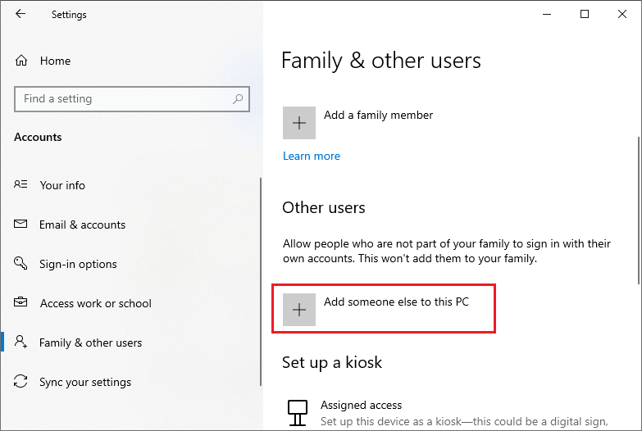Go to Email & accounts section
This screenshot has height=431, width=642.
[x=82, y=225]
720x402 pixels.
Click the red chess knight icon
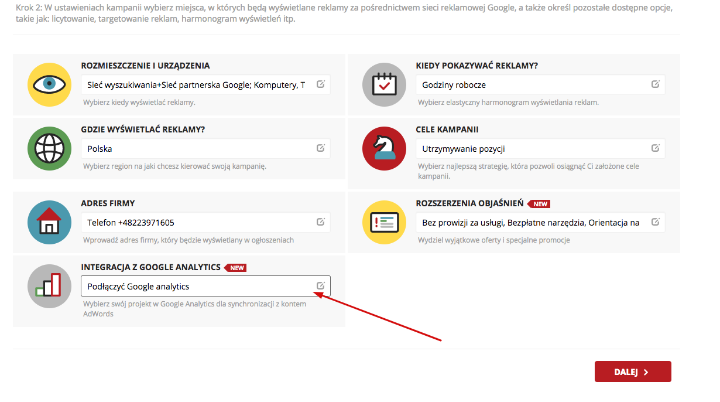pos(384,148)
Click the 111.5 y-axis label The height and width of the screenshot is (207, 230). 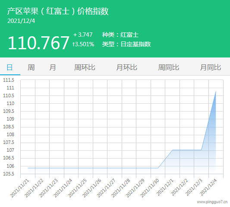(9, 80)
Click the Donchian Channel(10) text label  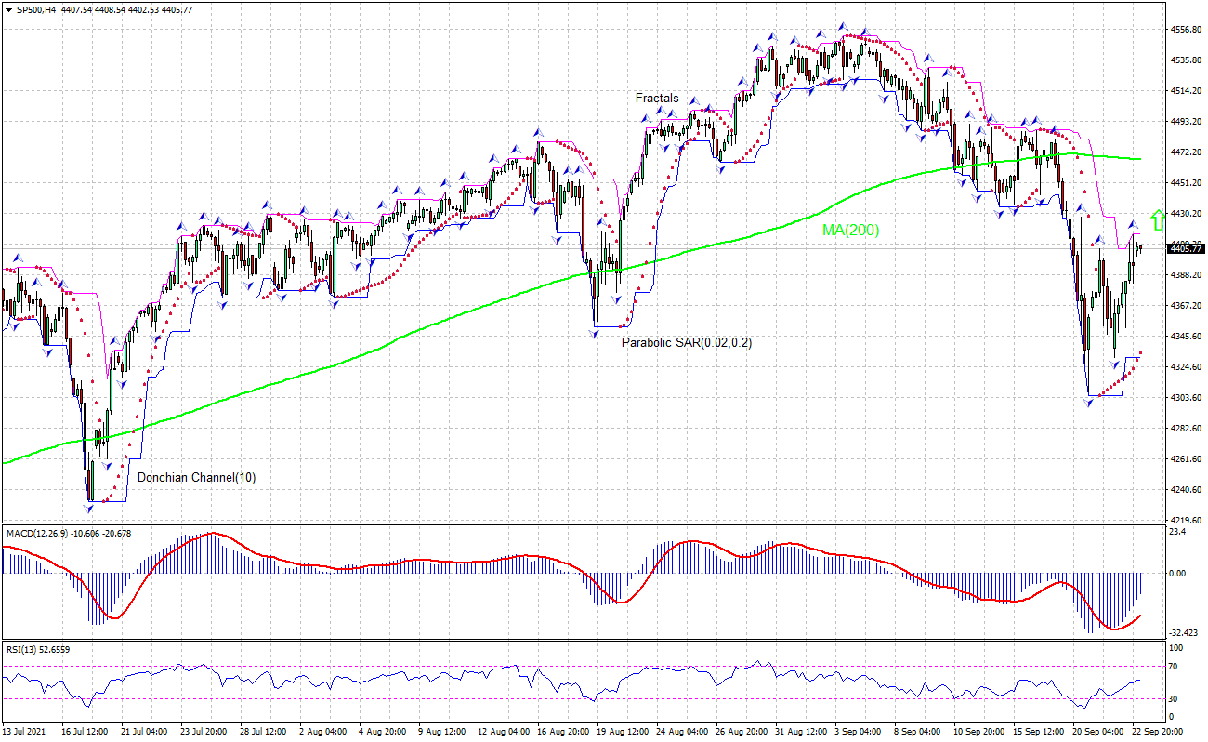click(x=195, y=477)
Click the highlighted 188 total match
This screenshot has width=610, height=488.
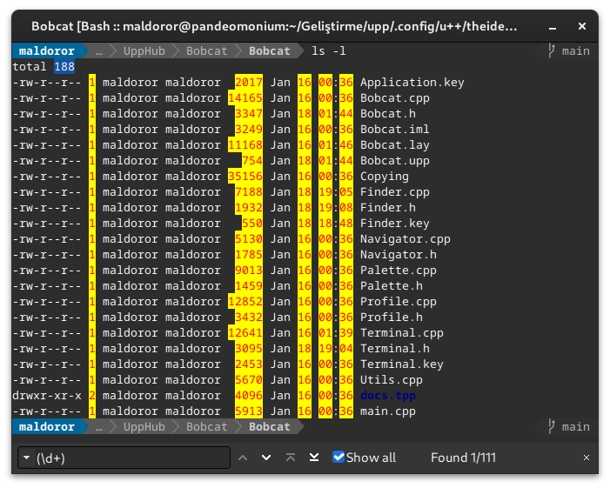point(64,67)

--------

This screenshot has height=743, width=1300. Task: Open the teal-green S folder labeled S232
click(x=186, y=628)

--------

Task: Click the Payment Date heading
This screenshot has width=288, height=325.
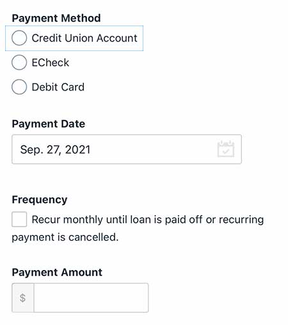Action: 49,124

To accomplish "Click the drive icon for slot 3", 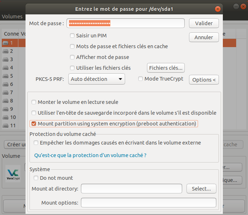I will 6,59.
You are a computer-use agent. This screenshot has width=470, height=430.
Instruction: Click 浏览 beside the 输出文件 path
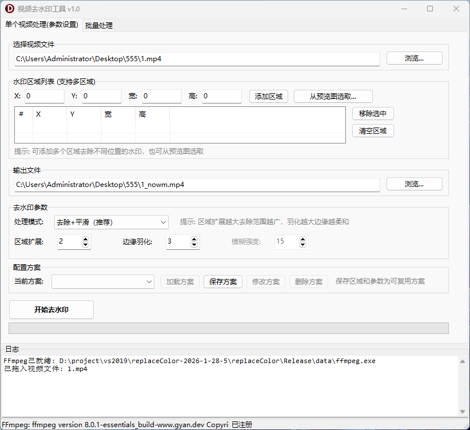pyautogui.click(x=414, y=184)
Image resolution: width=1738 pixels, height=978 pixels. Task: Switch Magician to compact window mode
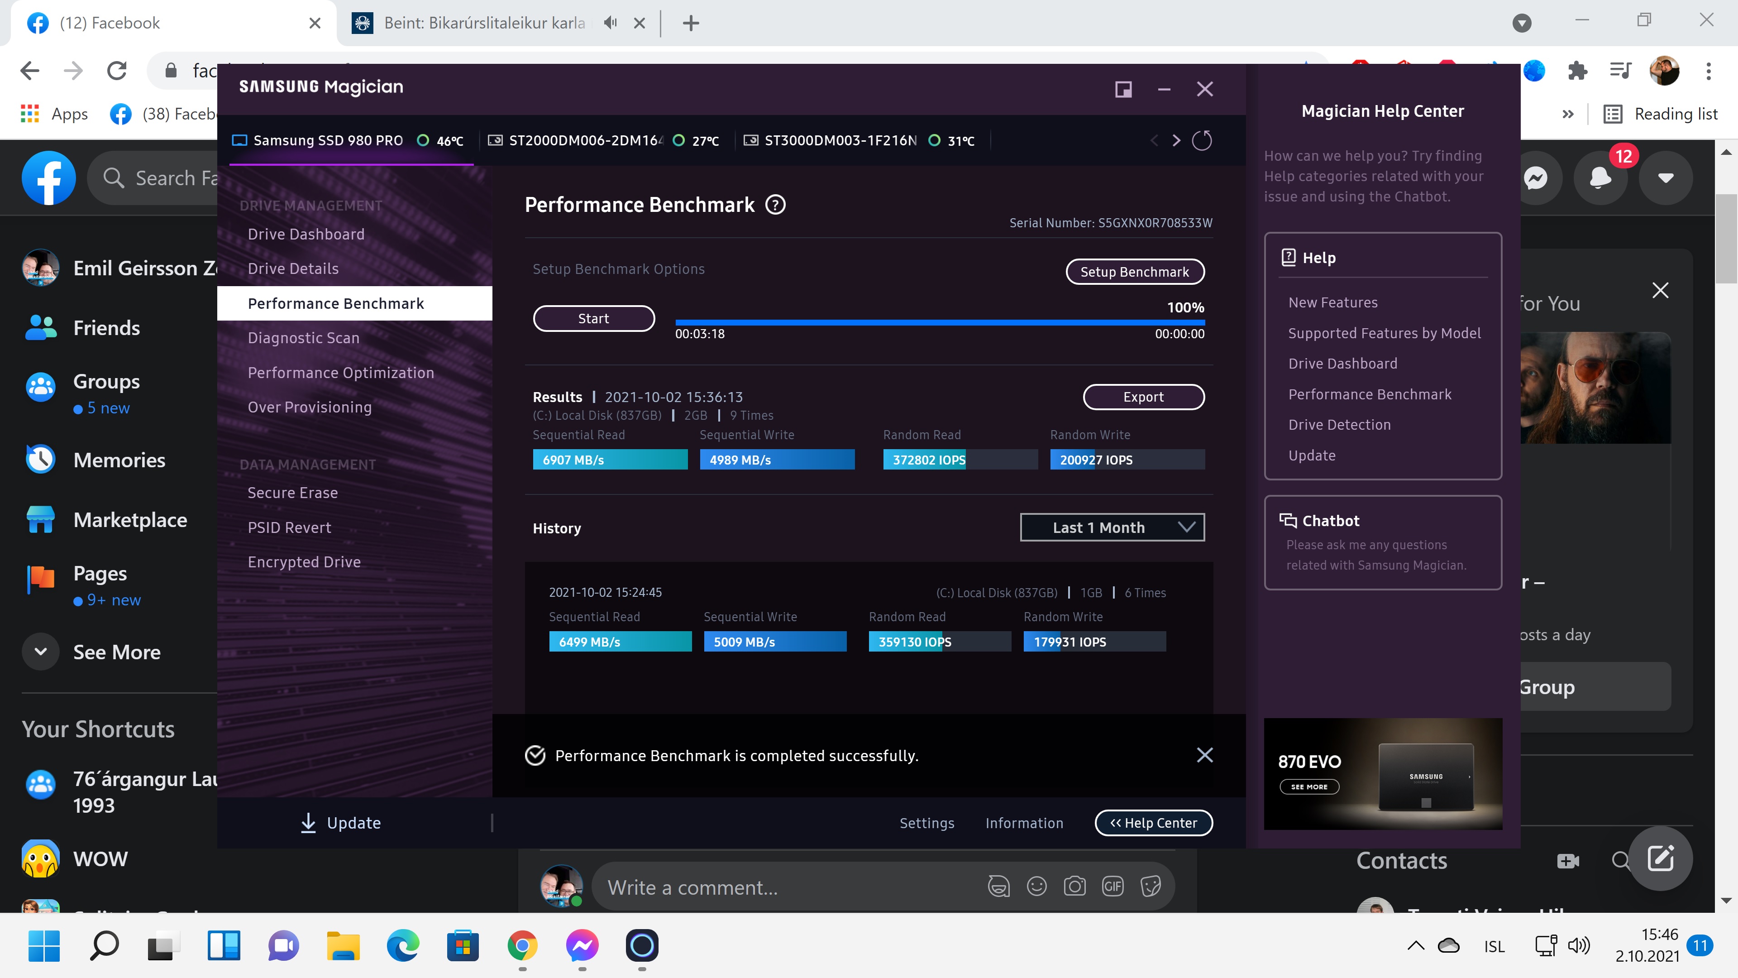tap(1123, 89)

--------

**Task details**
Please gather every line of the listing above that contains the word "pixels" and copy each one out in full. Case counts.

**Answer to the problem**
720x402 pixels.
Image resolution: width=1738 pixels, height=978 pixels. Task: Switch Magician to compact window mode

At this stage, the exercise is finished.